Zum Thema „Silenced (?)! Islamic feminism and social struggles in the Arab world“ diskutierten die marokkanische Professorin Fatima Sadiqi und die Aktivistin Elif Adam unter der Moderation von Helmut Krieger. Magda Seewald (VIDC) stellte der Diskussion vor über 200 Besucher*innen Begrüßungs- und Dankesworte voran und wies zugleich darauf hin, die Veranstaltung würde im Zeichen des Internationalen Frauentages am 8. März stehen. Konkret solle sich jene Diskussionsrunde den unterschiedlichen Ausprägungen und Initiativen des islamischen Feminismus in Nordafrika widmen, wobei der Zugang zum Thema eher akademisch geprägt sei. Mit mahnenden Worten über die unerträgliche Situation geflüchteter Menschen an den europäischen Grenzen und den skandalösen Reaktionen darauf von politischen Entscheidungsträger*innen spannte Magda Seewald den Bogen zur arabischen Welt und übergab das Wort an Helmut Krieger. Anschließend an die einleitenden Worte betonte Helmut Krieger, der Fokus der Diskussion liege besonders auf der Diversität islamischer Feminismen in Zeiten sozialer Kämpfe, Proteste und imperialer Interventionen in der arabischen Welt. In westlichen Diskursen würde gerade jene Diversität innerhalb der islamischen Frauenbewegungen und -initiativen mit ihrem reichen historischen Erbe ausgeblendet. Vor diesem Hintergrund sollen Fragen rund um das Verhältnis zwischen islamischen und so genannten säkularen Fraueninitiativen diskutiert, ihre Resonanz in europäischen Debattenfeldern ausgelotet als auch nach einer gemeinsamen Basis für politische Forderungen gefragt werden.

*Einträge*:
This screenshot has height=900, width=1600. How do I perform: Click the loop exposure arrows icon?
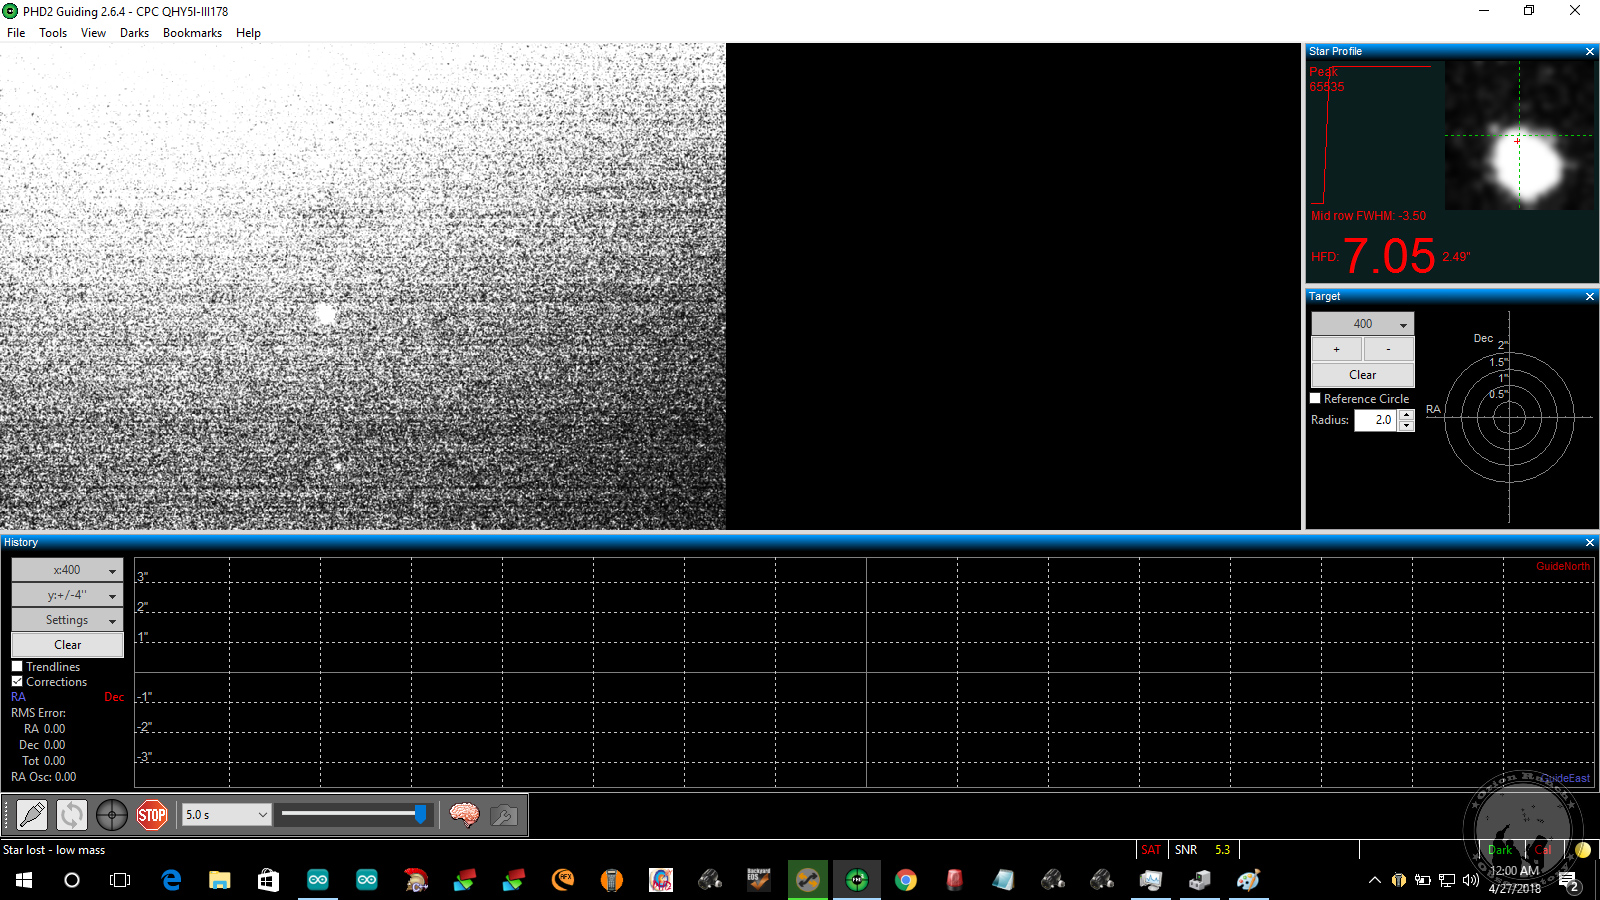click(72, 815)
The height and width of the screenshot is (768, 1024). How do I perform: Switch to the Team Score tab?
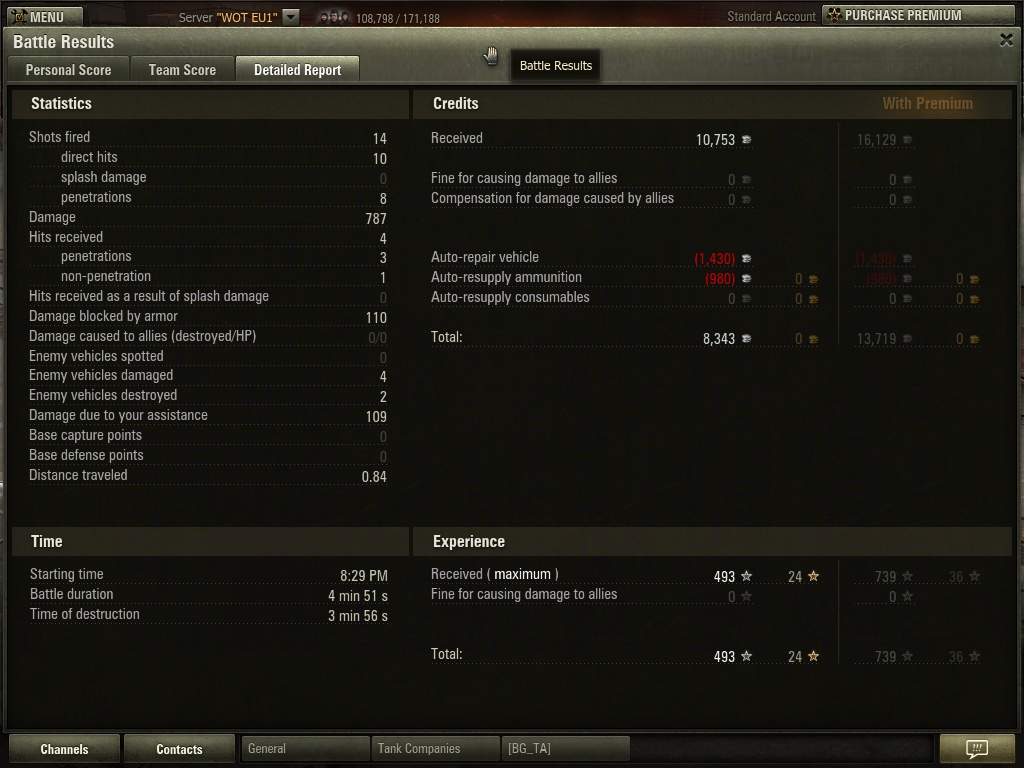[x=182, y=69]
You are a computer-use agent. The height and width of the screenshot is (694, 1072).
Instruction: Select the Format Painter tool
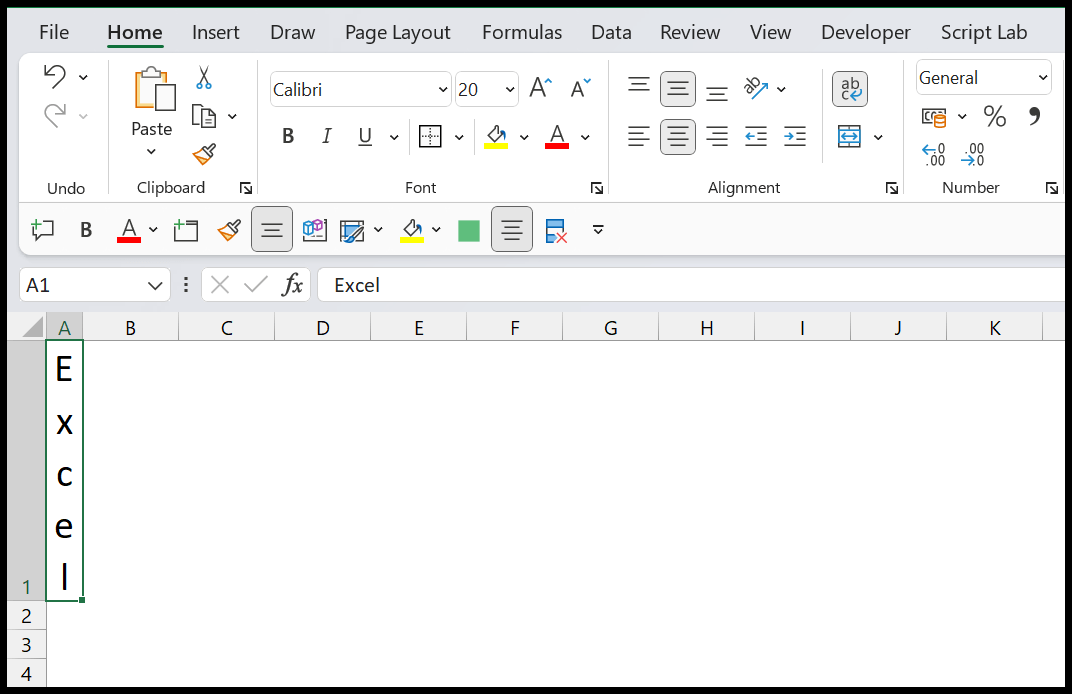coord(205,156)
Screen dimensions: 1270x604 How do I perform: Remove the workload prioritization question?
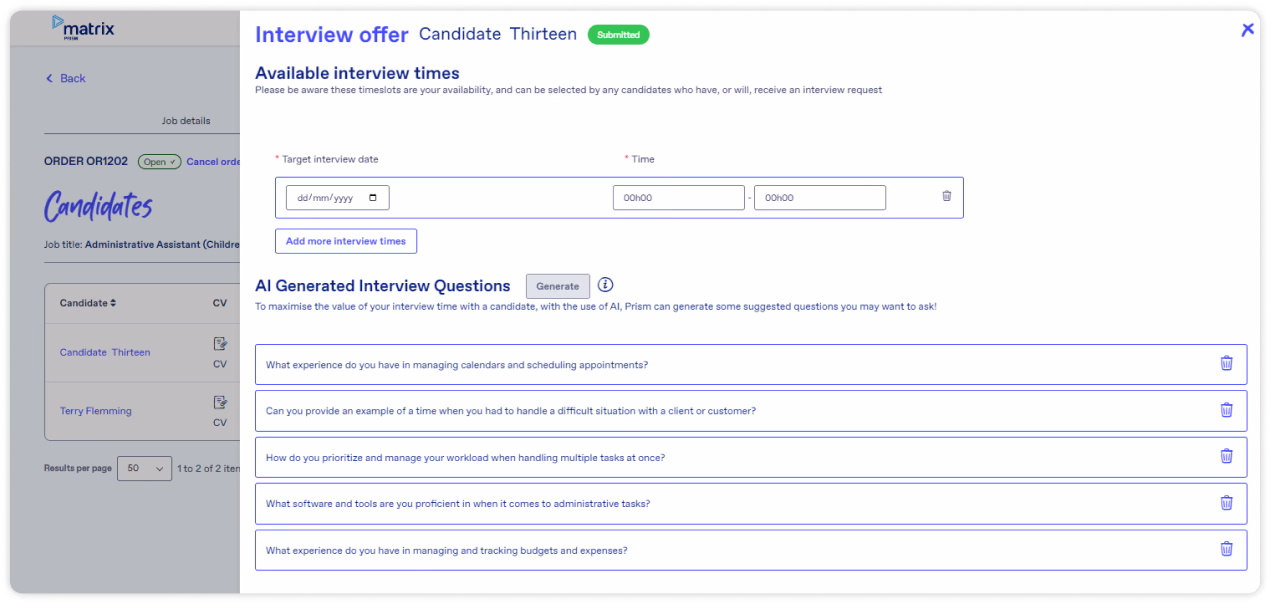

*Arbeitsauftrag*: Wer moderierte laut dem Auszug die Diskussion? Nenne bitte nur den Namen. Das Material wird hier nicht gebraucht.

*Richtige Lösung*: Helmut Krieger